>> Start

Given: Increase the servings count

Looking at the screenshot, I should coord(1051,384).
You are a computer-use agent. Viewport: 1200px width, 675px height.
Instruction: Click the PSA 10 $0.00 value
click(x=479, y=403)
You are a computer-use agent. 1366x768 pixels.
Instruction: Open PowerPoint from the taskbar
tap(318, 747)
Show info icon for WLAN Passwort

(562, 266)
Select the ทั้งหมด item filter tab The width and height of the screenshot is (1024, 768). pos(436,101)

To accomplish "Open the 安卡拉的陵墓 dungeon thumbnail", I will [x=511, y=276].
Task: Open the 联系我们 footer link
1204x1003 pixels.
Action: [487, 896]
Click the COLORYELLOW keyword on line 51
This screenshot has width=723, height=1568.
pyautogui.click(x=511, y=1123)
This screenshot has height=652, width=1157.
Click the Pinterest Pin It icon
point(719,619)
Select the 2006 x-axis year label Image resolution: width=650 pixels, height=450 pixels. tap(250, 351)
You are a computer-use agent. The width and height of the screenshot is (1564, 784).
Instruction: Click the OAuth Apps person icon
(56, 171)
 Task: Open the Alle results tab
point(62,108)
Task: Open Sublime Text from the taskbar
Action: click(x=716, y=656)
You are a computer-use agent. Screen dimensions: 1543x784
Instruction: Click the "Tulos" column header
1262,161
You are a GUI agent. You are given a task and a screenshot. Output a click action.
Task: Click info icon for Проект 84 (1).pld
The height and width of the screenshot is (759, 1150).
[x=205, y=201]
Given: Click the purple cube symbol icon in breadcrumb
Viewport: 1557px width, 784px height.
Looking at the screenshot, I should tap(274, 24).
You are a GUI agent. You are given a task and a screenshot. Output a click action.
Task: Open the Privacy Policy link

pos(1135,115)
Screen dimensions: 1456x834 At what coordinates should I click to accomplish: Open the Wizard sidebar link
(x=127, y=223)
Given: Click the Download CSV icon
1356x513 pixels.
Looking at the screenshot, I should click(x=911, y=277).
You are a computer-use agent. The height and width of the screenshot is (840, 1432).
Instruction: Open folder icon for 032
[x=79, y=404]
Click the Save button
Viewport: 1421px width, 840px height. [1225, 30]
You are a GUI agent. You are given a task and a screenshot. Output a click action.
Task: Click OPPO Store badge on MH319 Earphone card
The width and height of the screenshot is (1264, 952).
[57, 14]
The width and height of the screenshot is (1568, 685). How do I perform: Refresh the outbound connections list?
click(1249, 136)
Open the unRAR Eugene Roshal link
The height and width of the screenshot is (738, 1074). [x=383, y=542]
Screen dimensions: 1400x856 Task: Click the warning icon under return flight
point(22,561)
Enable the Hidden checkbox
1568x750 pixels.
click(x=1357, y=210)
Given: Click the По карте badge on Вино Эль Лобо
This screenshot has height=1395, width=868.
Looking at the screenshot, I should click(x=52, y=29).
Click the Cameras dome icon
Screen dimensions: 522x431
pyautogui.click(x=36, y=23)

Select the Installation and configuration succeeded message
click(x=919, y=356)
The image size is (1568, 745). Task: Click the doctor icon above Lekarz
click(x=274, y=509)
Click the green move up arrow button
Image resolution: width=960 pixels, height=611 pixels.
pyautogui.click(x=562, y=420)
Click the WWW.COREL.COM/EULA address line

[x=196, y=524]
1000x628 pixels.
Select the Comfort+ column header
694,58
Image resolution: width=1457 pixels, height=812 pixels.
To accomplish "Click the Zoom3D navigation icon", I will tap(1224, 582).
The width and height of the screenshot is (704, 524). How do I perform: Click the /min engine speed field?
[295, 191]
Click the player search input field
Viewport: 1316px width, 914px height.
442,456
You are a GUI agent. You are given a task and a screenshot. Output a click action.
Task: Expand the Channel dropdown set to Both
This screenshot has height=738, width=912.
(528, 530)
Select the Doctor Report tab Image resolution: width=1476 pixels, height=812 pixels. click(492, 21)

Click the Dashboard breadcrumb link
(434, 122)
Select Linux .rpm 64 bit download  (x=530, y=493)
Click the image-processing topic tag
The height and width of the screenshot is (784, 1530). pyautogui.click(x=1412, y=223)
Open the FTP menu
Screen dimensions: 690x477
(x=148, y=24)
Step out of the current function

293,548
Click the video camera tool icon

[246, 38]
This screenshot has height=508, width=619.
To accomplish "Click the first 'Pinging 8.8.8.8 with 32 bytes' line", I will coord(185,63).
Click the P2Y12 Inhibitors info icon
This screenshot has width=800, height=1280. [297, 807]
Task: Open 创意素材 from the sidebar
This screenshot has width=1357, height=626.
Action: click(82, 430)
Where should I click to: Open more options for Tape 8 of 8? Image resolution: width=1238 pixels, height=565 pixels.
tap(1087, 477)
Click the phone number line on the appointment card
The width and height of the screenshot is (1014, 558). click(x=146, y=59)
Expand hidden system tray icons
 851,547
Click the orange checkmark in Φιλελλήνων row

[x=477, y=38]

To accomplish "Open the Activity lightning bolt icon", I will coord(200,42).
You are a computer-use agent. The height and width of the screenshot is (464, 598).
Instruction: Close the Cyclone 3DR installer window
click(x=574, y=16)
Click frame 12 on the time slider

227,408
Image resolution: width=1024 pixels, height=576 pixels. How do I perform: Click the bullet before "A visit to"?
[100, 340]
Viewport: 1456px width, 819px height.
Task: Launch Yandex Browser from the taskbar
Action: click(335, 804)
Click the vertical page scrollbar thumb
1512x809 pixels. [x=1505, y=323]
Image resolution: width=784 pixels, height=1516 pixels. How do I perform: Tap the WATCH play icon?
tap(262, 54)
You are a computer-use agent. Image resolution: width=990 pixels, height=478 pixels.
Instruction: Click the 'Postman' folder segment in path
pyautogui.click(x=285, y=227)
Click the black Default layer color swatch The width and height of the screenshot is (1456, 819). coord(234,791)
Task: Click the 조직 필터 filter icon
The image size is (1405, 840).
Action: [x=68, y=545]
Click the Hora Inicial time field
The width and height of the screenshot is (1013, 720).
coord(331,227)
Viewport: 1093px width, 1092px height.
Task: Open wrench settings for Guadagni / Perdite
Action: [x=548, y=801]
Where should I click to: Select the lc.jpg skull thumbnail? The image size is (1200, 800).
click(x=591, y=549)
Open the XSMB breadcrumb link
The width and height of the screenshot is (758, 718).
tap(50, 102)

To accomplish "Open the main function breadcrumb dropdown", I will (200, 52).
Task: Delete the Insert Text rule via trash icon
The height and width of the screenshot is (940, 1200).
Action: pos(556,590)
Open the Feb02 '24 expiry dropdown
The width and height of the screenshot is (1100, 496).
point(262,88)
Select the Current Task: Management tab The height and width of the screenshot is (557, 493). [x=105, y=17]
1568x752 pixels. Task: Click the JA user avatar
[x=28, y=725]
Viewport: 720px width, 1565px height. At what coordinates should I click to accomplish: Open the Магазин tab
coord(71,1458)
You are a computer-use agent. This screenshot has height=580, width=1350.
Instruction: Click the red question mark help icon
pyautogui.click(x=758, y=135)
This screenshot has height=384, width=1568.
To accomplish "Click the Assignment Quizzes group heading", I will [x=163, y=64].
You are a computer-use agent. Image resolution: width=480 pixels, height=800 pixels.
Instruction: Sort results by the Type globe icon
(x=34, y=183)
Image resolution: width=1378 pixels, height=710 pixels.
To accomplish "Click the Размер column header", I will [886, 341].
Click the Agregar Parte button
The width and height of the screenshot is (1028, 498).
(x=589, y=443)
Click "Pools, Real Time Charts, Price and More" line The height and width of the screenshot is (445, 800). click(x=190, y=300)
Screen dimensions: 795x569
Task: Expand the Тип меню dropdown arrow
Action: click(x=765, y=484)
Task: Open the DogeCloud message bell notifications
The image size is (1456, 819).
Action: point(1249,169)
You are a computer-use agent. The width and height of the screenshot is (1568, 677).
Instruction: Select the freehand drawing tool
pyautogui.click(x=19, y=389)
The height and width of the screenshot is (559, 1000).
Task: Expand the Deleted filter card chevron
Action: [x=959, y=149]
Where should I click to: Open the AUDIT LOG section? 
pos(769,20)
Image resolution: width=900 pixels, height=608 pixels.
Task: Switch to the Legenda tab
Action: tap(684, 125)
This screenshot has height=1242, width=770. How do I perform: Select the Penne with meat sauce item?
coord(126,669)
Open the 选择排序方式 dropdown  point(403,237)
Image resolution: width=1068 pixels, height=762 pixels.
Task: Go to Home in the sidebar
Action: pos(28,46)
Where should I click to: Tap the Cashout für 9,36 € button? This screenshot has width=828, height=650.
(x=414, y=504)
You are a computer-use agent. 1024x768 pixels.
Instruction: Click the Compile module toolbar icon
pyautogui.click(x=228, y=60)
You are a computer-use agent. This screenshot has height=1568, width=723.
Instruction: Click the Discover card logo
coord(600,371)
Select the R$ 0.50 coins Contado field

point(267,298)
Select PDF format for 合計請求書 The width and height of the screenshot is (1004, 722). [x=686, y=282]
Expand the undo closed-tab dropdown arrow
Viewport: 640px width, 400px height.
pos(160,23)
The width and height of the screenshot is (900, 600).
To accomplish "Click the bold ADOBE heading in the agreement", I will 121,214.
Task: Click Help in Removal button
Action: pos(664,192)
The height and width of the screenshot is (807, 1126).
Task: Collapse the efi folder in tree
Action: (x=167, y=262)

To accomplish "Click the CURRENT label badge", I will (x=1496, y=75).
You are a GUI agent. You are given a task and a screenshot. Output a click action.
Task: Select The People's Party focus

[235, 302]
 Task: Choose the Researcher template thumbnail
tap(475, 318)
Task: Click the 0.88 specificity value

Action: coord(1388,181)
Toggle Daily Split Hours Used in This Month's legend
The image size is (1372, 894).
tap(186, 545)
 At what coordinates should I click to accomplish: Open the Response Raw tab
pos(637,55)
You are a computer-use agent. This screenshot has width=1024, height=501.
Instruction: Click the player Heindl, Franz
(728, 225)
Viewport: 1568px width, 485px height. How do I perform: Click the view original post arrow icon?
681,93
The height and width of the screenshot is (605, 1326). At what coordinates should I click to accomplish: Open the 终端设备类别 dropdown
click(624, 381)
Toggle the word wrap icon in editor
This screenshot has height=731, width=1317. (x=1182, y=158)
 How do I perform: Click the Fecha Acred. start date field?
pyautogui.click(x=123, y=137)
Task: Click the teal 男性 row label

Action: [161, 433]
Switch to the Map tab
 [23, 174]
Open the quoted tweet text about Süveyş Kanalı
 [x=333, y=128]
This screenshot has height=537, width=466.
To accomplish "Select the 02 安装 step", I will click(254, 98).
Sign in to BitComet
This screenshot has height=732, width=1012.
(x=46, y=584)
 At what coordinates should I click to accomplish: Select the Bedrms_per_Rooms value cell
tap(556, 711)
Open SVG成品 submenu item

>> End

- Objective
Please rewrite the lines from the line with "Click the Save button" up to and including the line with "click(1249, 136)", putting "inbound" in place of "outbound" and leaving everything else unchanged.

- Problem solution
Click the Save button
Viewport: 1421px width, 840px height. [1225, 30]
You are a GUI agent. You are given a task and a screenshot. Output a click action.
Task: Click OPPO Store badge on MH319 Earphone card
The width and height of the screenshot is (1264, 952).
[57, 14]
The width and height of the screenshot is (1568, 685). How do I perform: Refresh the inbound connections list?
click(1249, 136)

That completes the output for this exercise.